Way back in 1995, when Matt Williams was signed as a free agent by the California Angels, Ozzy Osborne released "I Just Want You." No doubt he was thinking about things well outside the sphere of baseball, but the lesson is not lost today.
There was an idea that a major contract meant longevity for a player with that team. In 2013 that is no longer the case. In the wake of the blockbuster to outweigh all blockbusters, Prince Fielder exchanged his Tiger stripes for Ranger Blue. This is not my first foray into the idea of the untradeables, but I address it today in light of the momentum changing shift between the Detroit Tigers and Texas Rangers involving Prince Fielder and Ian Kinsler.
This idea first stuck me when Vernon Wells went from the Toronto Blue Jays to the Anaheim Angels. Most people laughed and mocked the "untradeable" Wells as an eyesore and contract drain on the Angels. Well those who mocked that can click here. Baseball is such a fluid industry, with so much disposable income floating about that there is no such thing as an untradeable contract. To repeat there is NO SUCH THING as an untradeable contract in the modern game. All it takes, all it has ever taken, is for one owner, one GM to want a player so bad he will make it happen. George Steinbrenner was the pioneer of this mentality, but since his passing every owner/GM has been seizing their moment to snag their player.
When the right player comes around the solution for these transactions is to open the pocketbook even further. Ryan Howard was signed to a 5 year deal with 2 years remaining on contract and his stats already trending downward. Ruben Amaro Jr. was not about to risk losing his man; stats and common sense be damned. Arte Moreno forced MLB to modify free agent signings when it tacked on a $10 million dollar personal service contract to Albert Pujols' already impressive $240 million dollar contract. The Yankees overpaid for Mark Teixeira, Derek Jeter and cut out Brian Cashman in their pursuit of resigning Alex Rodriguez against a market of...well no one really knew who was actually interested in Alex Rordriguez within $50 million of what the Yankees signed him for.

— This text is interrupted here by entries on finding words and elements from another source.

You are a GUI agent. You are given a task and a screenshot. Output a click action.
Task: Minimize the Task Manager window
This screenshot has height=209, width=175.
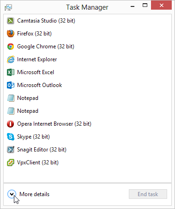[133, 6]
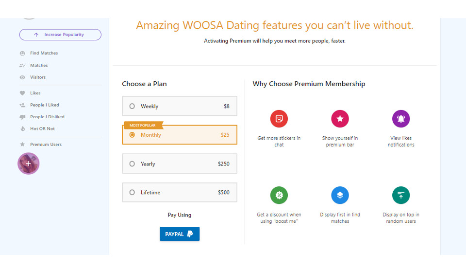Viewport: 466px width, 273px height.
Task: Open the Premium Users page
Action: coord(46,145)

A team rarely loses its infatuation with a player when they miss out on free agency either. The Yankees after many years and many miles finally landed Ichiro Suzuki. Alex Anthopoulos finally got Jose Reyes on his team. Amaro was so infatuated with Cliff Lee that he got him, gave him up, and went out and got him back again. Any trade or veteran signing that starts with "veteran presence" and/or "proven winner" is code for this infatuation, but they cannot come out and just say it.

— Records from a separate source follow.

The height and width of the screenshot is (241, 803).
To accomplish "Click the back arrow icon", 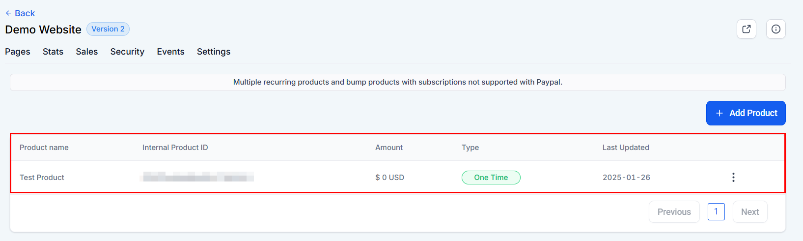I will [8, 13].
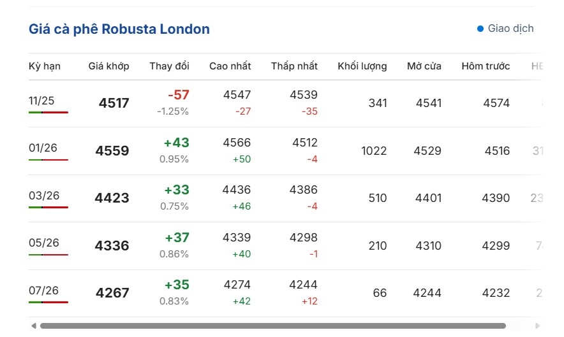Click the -57 change value
This screenshot has width=564, height=337.
(178, 95)
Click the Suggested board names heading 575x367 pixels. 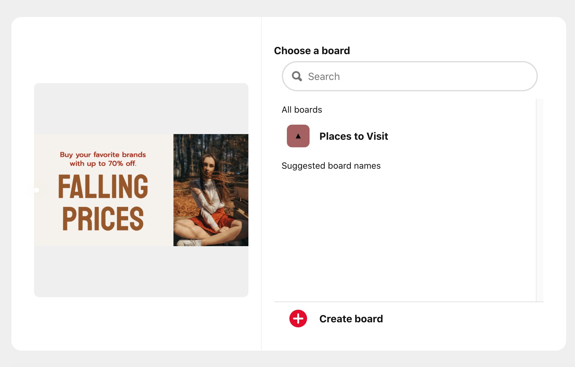(331, 166)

AJ Burnett was supposedly finished, but the Yankees threw in a generous amount of cash and the Pirates are glad they took the gamble. The Mariners signed Raul Ibanez last season and were so happy to see his name in the lineup they did not even seriously consider trading him despite going nowhere. Today anyone can say with a fair amount of confidence that Ryan Howard, Josh Hamilton, Mark Teixeira and Alex Rodriguez are not going to be traded this winter. With injuries, age, and other baggage no team is jumping for any of these players. But, with the years left on their contracts and teams willing to kick in enough cash to facilitate the deal, never say never. All it takes is a hot month, a hot start, another player being injured for a team to see the player they were when they coveted them and not as they are today.
Prince Fielder was his usual steady, productive self in 2011 and Mike Illitch wanted a championship. Despite having a first baseman he dropped $214 million for the son of former Tiger, Cecil Fielder. The same Cecil Fielder who lost all ability around age 32-33. Prince did not excel, but he was his usual highly productive self at the plate. Miguel Cabrera took advantage of his peak seasons to win a Triple Crown and back to back MVP's. That was not reason enough to hold onto a Prince.
Today, Prince is headed to Texas with a new team. Illich still wants to win, he just needed those millions back. Jon Daniels wanted Prince in 2011, he still had an opening in 2014. He was looking less at the danger years of Fielder's contract and more at the player from back then, when he was younger, and gambled on durability than decline. According to reports this was about "winning now" and "filling holes," but in reality it was about one thing, Daniels and Texas saying to Prince Fielder "I just want you." This trade was a blockbuster, but do not expect it to be unique.